J'avais totalement tord, bien sûr.

Il n'y a aucune émotion dans la catastrophe du changement climatique annoncée pour un avenir si lointain et si mal défini; les morts qui surviendront par dizaines, centaines de millions ne comptent pas autant que les morts d’aujourd’hui, qui meurent en direct - on peut presque sentir leur âme qui s'échappe, et aux obsèques desquels on peut se rendre - même si on ne les connait pas, qu'on ne les a même jamais vu qu'à la télé - et sur les livres de condoléances desquels on peut écrire par internet.

C'est comme s'il existait un taux d'actualisation des morts qui fait que les morts de demain comptent peu en regard de ceux d'aujourd'hui. Intéressant pour les économistes qui réfléchissent à la façon d'internaliser les externalités non solvables, n'est-ce pas !

Il y a aussi les morts d'hier, ceux qu'on célèbre dans les fêtes nationales, dans les meetings nationalistes. Ils comptent aussi beaucoup, mais peut-être pas parce qu'ils sont morts il y a longtemps, mais parce qu'on les réintègrent dans le présent immédiat par des discours enflammés, percutants, qui font appel aux émotions un brin vulgaires du public ?

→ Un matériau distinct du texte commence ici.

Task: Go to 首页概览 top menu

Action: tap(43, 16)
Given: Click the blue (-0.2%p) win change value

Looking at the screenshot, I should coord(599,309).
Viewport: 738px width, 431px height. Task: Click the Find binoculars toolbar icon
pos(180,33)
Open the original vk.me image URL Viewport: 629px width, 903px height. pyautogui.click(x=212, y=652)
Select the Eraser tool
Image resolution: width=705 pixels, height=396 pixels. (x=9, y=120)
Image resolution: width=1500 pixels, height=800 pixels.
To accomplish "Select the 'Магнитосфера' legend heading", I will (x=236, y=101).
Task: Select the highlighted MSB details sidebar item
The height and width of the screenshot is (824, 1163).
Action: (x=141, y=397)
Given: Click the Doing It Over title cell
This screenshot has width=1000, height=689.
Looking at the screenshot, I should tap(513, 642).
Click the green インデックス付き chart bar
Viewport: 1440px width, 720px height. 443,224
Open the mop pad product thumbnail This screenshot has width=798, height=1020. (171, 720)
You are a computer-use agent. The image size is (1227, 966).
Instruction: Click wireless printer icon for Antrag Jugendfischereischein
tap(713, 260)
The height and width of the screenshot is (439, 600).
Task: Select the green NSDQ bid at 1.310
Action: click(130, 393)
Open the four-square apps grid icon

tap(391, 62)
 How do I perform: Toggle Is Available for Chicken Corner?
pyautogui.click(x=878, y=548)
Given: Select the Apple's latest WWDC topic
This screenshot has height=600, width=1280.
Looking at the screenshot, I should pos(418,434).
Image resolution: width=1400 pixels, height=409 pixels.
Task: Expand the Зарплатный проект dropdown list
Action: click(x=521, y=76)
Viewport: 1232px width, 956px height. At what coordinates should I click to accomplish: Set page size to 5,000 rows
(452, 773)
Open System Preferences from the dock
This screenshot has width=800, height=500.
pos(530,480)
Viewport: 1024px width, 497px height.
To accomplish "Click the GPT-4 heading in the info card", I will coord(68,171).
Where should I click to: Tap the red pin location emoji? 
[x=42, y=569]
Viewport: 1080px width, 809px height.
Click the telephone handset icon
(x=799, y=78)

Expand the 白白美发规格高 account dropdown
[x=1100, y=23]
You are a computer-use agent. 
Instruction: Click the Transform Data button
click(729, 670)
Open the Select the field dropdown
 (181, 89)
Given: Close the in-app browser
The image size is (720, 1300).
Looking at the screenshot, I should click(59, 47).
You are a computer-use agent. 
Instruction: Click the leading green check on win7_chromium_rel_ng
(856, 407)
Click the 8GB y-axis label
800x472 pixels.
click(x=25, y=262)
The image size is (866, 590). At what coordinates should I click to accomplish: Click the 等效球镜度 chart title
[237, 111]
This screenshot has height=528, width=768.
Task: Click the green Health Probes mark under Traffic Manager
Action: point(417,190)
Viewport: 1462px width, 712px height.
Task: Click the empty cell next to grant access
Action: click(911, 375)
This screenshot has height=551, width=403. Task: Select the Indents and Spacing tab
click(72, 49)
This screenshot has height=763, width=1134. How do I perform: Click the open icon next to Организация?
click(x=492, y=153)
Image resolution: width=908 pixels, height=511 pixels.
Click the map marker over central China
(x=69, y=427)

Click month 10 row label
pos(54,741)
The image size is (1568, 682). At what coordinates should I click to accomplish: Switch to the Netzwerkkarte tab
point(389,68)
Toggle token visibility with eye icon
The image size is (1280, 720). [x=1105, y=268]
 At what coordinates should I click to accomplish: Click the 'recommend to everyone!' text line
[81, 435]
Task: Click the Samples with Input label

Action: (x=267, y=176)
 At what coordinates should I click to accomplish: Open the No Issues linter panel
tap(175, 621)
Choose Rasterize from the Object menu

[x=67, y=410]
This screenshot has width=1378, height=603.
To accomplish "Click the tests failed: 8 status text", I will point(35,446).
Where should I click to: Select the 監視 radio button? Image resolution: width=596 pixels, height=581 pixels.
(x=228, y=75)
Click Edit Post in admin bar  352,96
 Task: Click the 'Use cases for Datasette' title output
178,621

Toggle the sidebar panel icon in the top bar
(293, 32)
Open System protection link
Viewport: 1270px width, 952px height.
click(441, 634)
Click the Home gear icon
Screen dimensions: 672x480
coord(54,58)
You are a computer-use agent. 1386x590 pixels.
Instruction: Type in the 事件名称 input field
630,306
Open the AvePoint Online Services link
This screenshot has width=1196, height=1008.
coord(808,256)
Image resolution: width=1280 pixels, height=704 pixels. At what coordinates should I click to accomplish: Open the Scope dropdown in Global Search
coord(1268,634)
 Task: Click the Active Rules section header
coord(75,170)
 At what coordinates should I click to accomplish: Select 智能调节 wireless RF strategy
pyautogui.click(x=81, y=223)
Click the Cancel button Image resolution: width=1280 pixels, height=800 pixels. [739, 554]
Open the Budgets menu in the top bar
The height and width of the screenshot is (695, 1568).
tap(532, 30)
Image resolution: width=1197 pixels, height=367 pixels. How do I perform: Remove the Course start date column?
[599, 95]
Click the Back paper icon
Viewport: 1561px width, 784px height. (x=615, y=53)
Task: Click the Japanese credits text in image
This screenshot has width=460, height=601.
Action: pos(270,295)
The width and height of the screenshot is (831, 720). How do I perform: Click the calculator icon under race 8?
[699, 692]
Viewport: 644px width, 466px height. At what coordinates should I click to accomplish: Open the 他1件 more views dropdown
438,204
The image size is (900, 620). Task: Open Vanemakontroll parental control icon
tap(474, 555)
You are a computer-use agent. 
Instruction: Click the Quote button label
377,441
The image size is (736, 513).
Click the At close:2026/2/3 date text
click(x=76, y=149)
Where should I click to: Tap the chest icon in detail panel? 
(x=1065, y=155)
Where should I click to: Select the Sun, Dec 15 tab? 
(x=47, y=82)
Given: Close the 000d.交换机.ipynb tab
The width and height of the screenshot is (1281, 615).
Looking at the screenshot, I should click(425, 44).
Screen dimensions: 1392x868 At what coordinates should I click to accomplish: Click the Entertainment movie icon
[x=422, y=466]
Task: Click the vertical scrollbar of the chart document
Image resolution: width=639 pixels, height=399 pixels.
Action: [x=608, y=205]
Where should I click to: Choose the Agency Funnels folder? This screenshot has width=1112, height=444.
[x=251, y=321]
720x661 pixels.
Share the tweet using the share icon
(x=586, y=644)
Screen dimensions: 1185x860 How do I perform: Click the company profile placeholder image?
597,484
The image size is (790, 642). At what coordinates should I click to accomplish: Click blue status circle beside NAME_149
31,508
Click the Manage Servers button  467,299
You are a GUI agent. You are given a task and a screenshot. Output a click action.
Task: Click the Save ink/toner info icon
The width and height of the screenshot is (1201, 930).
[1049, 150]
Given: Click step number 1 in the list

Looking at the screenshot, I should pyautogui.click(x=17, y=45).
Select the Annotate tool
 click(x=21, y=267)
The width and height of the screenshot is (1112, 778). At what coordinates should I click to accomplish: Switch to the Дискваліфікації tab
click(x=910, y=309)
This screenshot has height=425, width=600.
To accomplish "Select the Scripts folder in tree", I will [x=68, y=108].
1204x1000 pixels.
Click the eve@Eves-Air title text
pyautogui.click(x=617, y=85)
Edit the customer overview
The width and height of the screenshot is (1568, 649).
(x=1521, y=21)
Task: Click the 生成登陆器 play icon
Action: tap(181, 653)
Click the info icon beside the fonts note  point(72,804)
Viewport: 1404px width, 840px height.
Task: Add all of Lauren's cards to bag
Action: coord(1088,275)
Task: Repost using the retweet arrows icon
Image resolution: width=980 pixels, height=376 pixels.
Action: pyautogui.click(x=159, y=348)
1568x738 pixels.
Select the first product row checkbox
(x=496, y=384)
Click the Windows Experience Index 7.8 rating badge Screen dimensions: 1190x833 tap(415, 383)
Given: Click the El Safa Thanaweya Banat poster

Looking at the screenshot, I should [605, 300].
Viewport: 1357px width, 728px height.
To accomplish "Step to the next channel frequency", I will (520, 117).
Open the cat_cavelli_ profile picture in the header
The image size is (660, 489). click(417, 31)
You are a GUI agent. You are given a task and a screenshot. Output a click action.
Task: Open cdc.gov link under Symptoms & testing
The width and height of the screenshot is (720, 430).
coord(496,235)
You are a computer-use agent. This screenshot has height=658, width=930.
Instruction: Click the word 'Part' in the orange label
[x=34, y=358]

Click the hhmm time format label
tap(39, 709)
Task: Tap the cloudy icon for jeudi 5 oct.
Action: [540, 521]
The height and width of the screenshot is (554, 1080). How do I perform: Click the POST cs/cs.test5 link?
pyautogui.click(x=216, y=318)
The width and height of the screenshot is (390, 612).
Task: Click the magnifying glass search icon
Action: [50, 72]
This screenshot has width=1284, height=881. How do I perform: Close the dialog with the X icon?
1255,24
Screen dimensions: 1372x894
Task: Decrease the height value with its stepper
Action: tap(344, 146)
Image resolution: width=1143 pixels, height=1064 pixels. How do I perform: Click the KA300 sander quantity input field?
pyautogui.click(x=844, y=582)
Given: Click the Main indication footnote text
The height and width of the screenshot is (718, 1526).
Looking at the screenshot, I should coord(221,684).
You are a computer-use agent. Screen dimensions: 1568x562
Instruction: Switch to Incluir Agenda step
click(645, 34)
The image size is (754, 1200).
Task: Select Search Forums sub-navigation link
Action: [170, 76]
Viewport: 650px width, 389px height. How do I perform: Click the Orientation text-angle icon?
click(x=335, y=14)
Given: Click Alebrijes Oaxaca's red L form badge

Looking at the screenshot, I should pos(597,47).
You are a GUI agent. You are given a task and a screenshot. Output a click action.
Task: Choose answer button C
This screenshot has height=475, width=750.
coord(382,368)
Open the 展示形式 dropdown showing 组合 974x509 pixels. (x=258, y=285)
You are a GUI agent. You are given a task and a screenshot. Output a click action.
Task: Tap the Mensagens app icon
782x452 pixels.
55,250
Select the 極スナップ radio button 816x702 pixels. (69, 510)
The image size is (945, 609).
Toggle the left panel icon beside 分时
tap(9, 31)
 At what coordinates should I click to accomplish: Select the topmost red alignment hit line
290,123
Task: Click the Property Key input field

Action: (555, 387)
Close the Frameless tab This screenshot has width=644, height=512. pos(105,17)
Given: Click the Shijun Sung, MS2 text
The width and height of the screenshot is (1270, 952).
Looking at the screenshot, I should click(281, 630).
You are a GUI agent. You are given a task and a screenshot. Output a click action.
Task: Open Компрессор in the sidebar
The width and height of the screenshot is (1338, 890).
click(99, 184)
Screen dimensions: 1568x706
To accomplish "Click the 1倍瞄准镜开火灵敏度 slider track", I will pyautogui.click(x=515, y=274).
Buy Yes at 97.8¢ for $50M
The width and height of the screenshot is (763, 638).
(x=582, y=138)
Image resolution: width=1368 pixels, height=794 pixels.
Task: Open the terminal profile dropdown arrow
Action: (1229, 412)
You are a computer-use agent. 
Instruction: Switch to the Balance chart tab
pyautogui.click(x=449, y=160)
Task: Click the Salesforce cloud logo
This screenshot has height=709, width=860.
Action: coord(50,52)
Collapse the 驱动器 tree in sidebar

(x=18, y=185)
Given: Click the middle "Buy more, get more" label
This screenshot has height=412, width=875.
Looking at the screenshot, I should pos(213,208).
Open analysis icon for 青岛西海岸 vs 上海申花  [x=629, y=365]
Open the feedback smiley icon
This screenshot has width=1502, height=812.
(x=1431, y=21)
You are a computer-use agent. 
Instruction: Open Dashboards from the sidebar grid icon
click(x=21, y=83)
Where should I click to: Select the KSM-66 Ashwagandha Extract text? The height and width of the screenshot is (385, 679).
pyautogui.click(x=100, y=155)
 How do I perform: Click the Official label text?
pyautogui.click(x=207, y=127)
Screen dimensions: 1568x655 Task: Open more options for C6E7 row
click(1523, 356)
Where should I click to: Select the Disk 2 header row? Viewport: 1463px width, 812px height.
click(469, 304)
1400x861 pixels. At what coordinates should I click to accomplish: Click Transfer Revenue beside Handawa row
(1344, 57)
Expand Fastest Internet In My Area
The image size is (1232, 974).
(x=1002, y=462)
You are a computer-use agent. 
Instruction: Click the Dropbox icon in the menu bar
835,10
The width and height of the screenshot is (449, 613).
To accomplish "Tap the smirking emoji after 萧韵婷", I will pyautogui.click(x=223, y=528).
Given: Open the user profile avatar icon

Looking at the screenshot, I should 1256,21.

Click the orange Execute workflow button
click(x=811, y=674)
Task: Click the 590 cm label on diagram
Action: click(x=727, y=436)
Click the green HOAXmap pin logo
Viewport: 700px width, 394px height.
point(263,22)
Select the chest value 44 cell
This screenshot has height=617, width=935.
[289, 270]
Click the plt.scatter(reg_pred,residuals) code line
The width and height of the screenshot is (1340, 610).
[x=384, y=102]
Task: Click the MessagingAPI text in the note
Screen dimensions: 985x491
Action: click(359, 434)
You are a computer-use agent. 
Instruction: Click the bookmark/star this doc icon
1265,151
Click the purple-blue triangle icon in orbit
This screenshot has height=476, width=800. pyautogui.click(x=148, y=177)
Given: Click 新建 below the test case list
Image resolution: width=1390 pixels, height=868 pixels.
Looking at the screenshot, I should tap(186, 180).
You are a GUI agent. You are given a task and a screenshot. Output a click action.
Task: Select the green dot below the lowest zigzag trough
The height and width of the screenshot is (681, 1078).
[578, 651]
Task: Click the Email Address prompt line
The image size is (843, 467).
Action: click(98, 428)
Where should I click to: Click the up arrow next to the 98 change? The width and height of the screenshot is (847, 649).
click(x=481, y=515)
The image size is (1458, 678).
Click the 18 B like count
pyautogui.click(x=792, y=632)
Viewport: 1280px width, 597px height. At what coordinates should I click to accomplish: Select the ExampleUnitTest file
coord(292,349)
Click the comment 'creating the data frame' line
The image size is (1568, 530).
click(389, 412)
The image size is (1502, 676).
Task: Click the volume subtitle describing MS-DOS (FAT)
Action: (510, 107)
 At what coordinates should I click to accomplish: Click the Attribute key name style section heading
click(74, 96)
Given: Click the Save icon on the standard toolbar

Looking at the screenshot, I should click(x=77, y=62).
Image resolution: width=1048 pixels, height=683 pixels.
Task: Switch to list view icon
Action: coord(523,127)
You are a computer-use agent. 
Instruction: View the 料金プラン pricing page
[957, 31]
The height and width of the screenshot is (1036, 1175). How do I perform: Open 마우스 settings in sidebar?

Les morts des centrales nucléaires, qui ne mourront peut-être jamais, si les centrales ne fondent pas dans un syndrome chinois - ou japonais devrait-on dire maintenant ? - comptent aussi beaucoup, beaucoup plus que les morts certains du changement climatique. Ils ne sont pas non plus affectés du même taux d'actualisation tous ces morts, ces morts d'en haut et ces morts d'en bas.

Il y a ceux auxquels on croit et qui font peur, et ceux auxquels on ne croit pas et qui ne font pas peur. Croire, c'est plus fort qu'être. Craindre, avoir peur, c'est plus fort qu'essayer de comprendre, de savoir, de réfléchir...

Etrange arithmétique de la mort.

Les morts du World Trade Center, qui font horreur, et les morts des guerres d'Irak et d’Afghanistan, 100 fois, 500 fois plus nombreux, mais qui ne sont pas décomptés avec les mêmes unités; encore des taux d'actualisation différents ! Ou une loi du talion logarithmique...

Les morts des Fukushima à venir et ceux de qui ne sont jamais sortis des explosions de grisou dans les mines de charbon, ou qui sont mort à mi-vie de silicose, sont aussi comptés par des métriques logarithmiques ! Les morts dont on parle, morts d'une mort dont on a peur, et les morts du silence, les morts d'en bas.

Les morts de faim de la corne de l'Afrique et les soldats français, ou anglais, ou américains tombés au champ d'honneur comme on dit, en Afghanistan, morts en même temps. Mais morts d'en bas et morts d'en haut.

Même dans la mort, les morts ne sont pas égaux !

Quelle force que la mort quand on en parle ! Aussi fascinante que le sexe et le pouvoir, ou toutes ces choses mélangées.